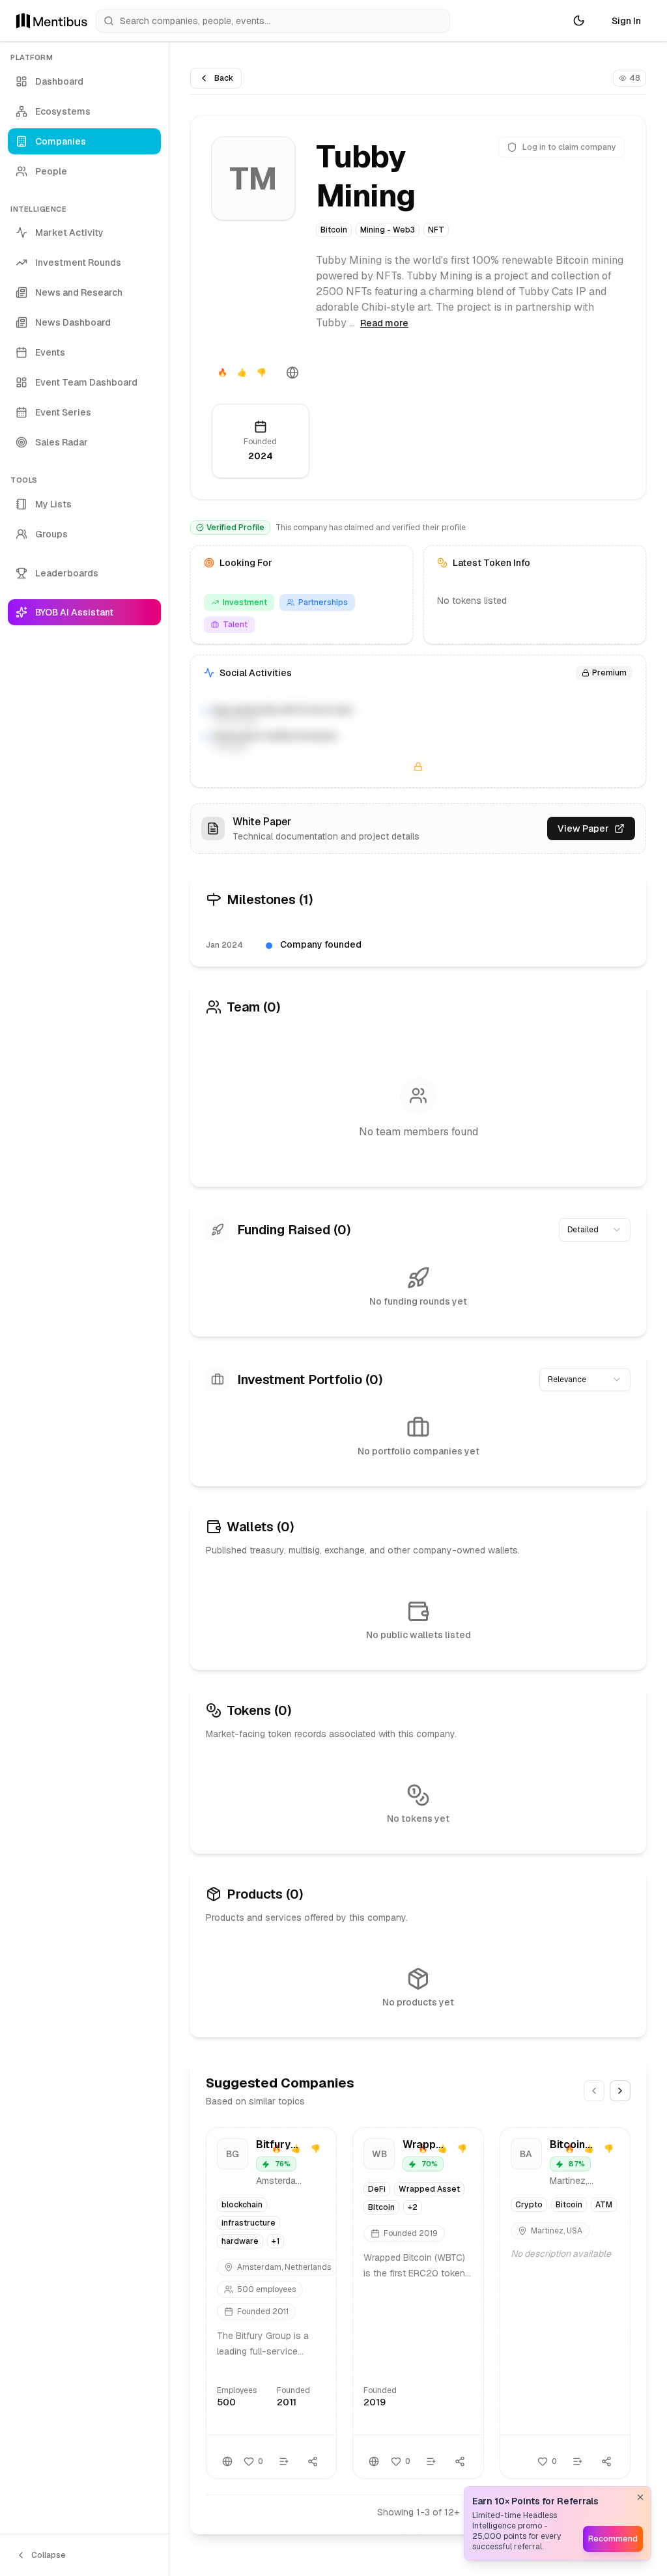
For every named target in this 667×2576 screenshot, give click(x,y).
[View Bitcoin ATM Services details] (565, 2303)
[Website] (292, 372)
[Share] (313, 2461)
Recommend (613, 2539)
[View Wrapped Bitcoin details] (418, 2303)
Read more (384, 323)
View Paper (583, 828)
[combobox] (595, 1229)
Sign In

■ **Work instruction**
Report every line containing the word "details" from the listing above.

■ **Solution to this problem**
[View Bitcoin ATM Services details] (565, 2303)
[View Wrapped Bitcoin details] (418, 2303)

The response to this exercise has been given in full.